■ To do:
**1.** According to the article below on births and weddings in Iceland, by what percentage did births at Landspítali rise from January 1 to August 10 compared with the same period in 2008?
**2.** From the article below on births and weddings in Iceland, quote the passage from "The number of" to "Reykjavík told Morgunbladid.".
**3.** Continue the article below on births and weddings in Iceland from the point where it stops.

■ Text for analysis:
═══

More Births but Fewer Weddings in Iceland Skip to content

More Births but Fewer Weddings in Iceland

The number of births at the national hospital, Landspítali, in Reykjavík has increased by 3.5 percent from January 1 to August 10 this year compared to the same period in 2008. Meanwhile, fewer couples are getting married than last summer.

Photo by Páll Stefánsson.

“I believe all priests here in the southwestern corner agree that there are fewer weddings in most churches,” Rev. Vigfús Thór Árnason of Grafarvogskirkja in Reykjavík told Morgunbladid.

Árnason said he had performed four to five weddings each Saturday last summer but that their number has now dropped to one or two.

Weddings in Iceland have grown in size and grandeur for the past years and people may have canceled their wedding plans due to a tight budget following the economic crisis.

═══

■ Information shown:

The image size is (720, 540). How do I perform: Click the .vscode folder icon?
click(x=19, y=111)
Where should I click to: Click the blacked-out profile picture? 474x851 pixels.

═══

■ Results by task:
**1.** 3.5 percent

**2.**
The number of births at the national hospital, Landspítali, in Reykjavík has increased by 3.5 percent from January 1 to August 10 this year compared to the same period in 2008. Meanwhile, fewer couples are getting married than last summer.

Photo by Páll Stefánsson.

“I believe all priests here in the southwestern corner agree that there are fewer weddings in most churches,” Rev. Vigfús Thór Árnason of Grafarvogskirkja in Reykjavík told Morgunbladid.

**3.**
Árnason stated it is possible to get married without spending a truckload of money. “People shouldn’t cancel their plans but rather accept the situation for what it is and live with it.”

At Landspítali, 2,029 babies were born in the first seven-and-a-half months of 2008 while so far this year 2,101 births have been registered. Many births are coming up in the next few months so the hospital may be looking at an all-time record in childbirths.

Senior midwife Gudrún G. Eggertsdóttir said she doesn’t have an explanation for this increase but employees at the maternity ward have been wondering whether the crisis may have a part in it.

However, cutbacks at other hospitals can only explain the increase to a small extent since midwives in Keflavík and Selfoss have been able to tend to most natural births as usual.